Mittwoch, 3. März 1943
    Dreißig
     
     
    Daut hatte verschlafen. Es wurde langsam zur Gewohnheit, dass ihn ein Kollege aus dem Bett holen musste. Diesmal war es Rösen. Daut hatte einen gehörigen Kater. Er war Alkohol nicht mehr gewohnt. Früher war das anders. Da hatte er mit Rösen bis weit nach Mitternacht im Rübezahl gezecht. Legendäre Saufgelage waren das gewesen. Luise hatte sich sogar schon Sorgen gemacht wegen seiner Trinkerei. Seit er alleine lebte und als Wachtmeister seine Runden machen musste, fehlte ihm für ausgedehnte Kneipentouren das Geld. So trank er nur noch selten, allenfalls abends einen Schluck Schnaps zur Verdauung. Wenn er allerdings an die letzten Tage dachte ... Irgendwie musste man sich das Grauen halt erträglich machen.
    Rösen erkannte sofort, was mit ihm los war. Daut war ihm dankbar, dass er auf hämische Kommentare verzichtete und ihm die Zeit gab, sich im Bad frisch zu machen.
     
    Die Fahrt zum OSRAM-Werk verbrachten sie weitgehend schweigend. Der Anblick der vielen zerstörten Gebäude war nach wie vor irreal und verstörend. Immer noch stand an vielen Straßenrändern der Hausrat der Ausgebombten, nur notdürftig vor Regen und Kälte geschützt. Wo sollten nur all die Menschen untergebracht werden. 20.000 Wohnungen waren zerstört oder beschädigt. Die meisten würden in absehbarer Zeit nicht bewohnbar sein. Berlin drohte eine dramatische Wohnungsnot. Daut war sich sicher, dass auch die Witwe Engelmann mit einer Einquartierung rechnen musste.
     
    Bei OSRAM angekommen, gingen sie direkt zur Personalabteilung.

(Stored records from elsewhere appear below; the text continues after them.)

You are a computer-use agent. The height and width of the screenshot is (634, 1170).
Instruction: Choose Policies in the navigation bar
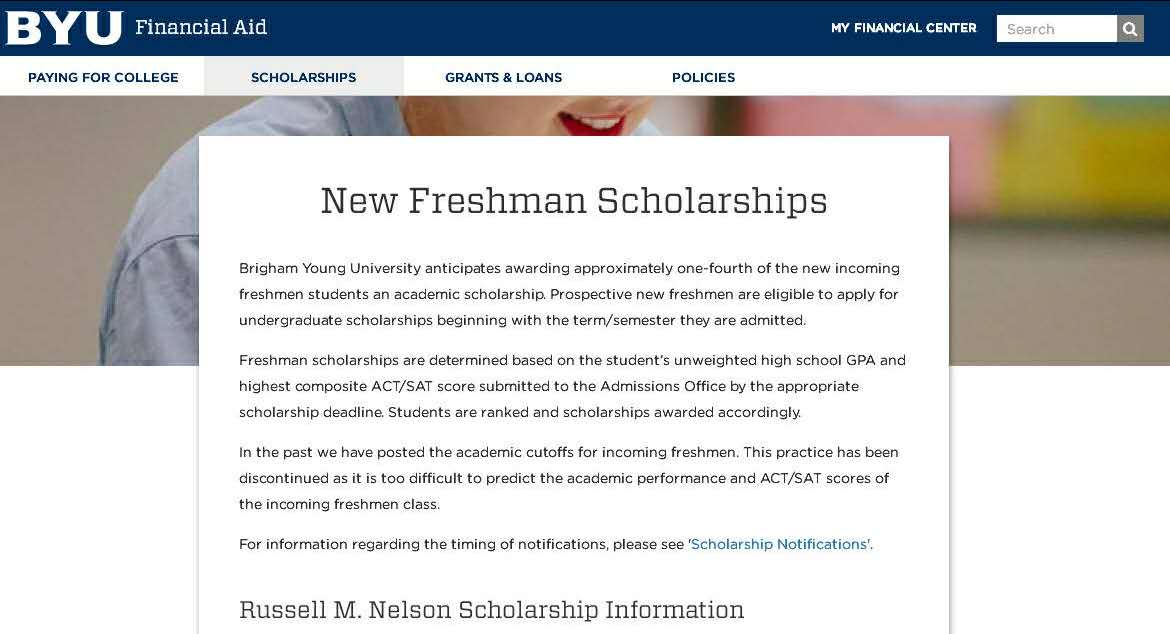pyautogui.click(x=703, y=77)
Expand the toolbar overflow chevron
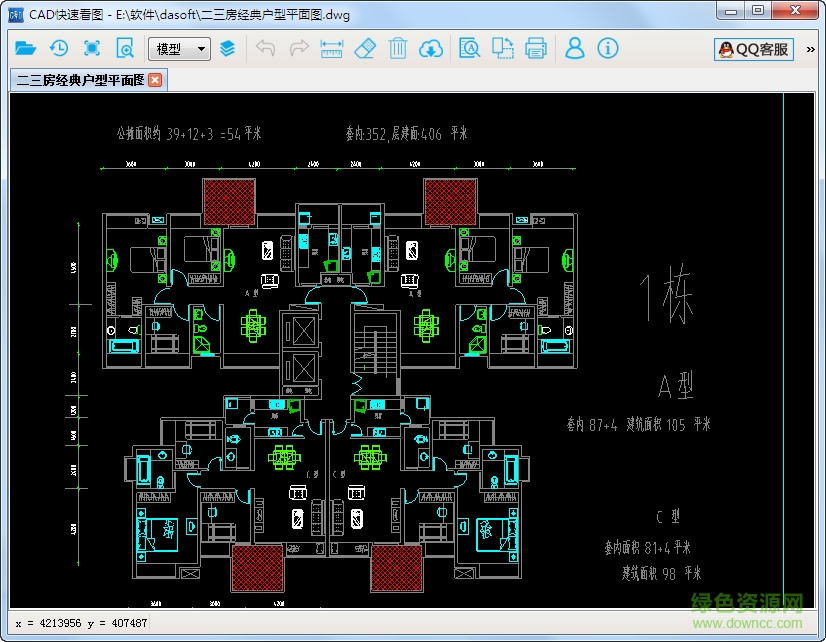 [811, 48]
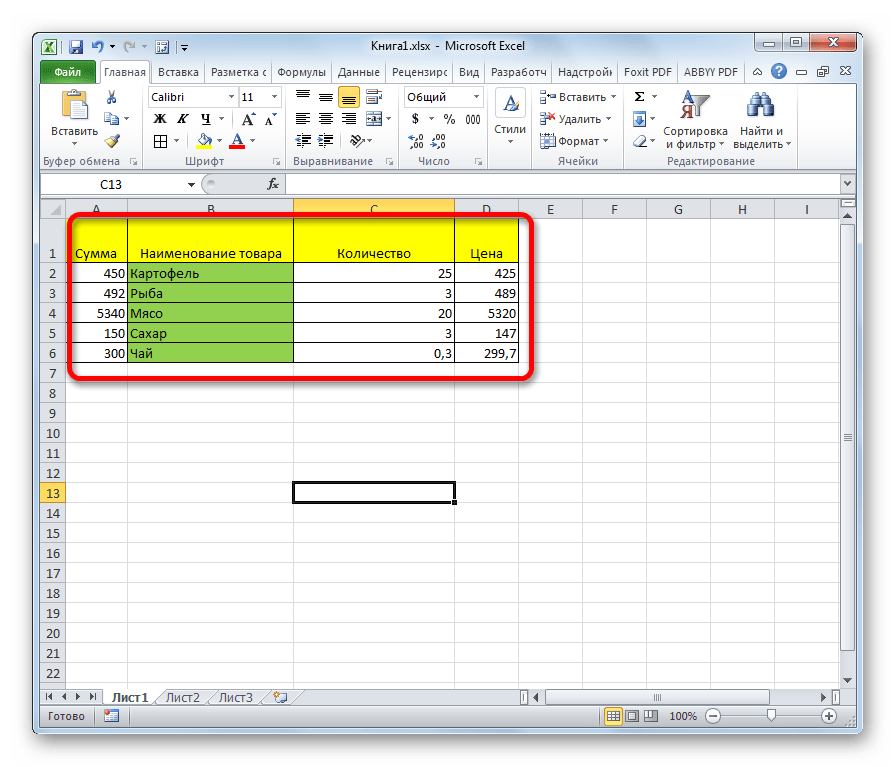This screenshot has width=896, height=767.
Task: Switch to the Лист2 sheet tab
Action: (x=183, y=698)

Helene Klinger saß hinter ihrem Schreibtisch und versuchte mit einer Rasierklinge, einen Tippfehler von einem in die Schreibmaschine gespannten Blatt zu entfernen. Sie war so konzentriert, dass sie die Polizisten nicht bemerkte. Rösen räusperte sich, und die Sekretärin fuhr ruckartig auf. Dabei verrückte sie den Wagen der Schreibmaschine um einen oder zwei Zentimeter.
    »Verflixt und zugenäht, jetzt kann ich diesen Brief noch einmal schreiben.«
    »Tut mir leid, Fräulein Klinger, aber wir haben angeklopft.«
    Daut sah, wie sie errötete. Eine deutsche Frau fluchte nicht. Daran schien sie sich eher halten zu wollen als an andere Gebote der Tugendwächter. Der Lippenstift schien Daut noch etwas kräftiger aufgetragen zu sein als bei ihrem letzten Besuch. Und waren die Wimpern nicht sogar getuscht?
    Rösen hatte keinen Blick für diese Feinheiten, sondern bat darum, Herrn Kruck gemeldet zu werden.
    »Tut mir leid, der Chef ist nicht da.«
    Helene Klinger rückte den Stuhl etwas vom Tisch ab und strich, den Blick gesenkt, ihren Rock glatt. Schon wieder ein Verstoß gegen neudeutsche Sitten, dachte Daut, als er mit Wohlgefallen registrierte, dass der Rock ein paar Zentimeter kürzer war, als es den Moralpredigern gefiel. Als hätte die Klinger seine Gedanken gelesen, rückte sie wieder an den Schreibtisch heran und entzog ihre Beine Dauts Blicken.
    »Krucks sind ausgebombt. Das Haus ist völlig zerstört. Ich glaube nicht, dass er in den nächsten Tagen zur Arbeit kommen wird. Er muss sich erst einmal darum kümmern, für seine Familie eine neue Bleibe zu finden.«
    Daut deutete auf einen freien Stuhl neben dem Schreibtisch.
    »Darf ich?«
    »Natürlich. Entschuldigen Sie meine Unhöflichkeit.«
    Sie zeigte auf einen weiteren Stuhl an der Wand, und Rösen setzte sich vor den Tisch. Daut rückte ein wenig näher an die Sekretärin heran, die ihn erstaunt, aber keineswegs entrüstet ansah.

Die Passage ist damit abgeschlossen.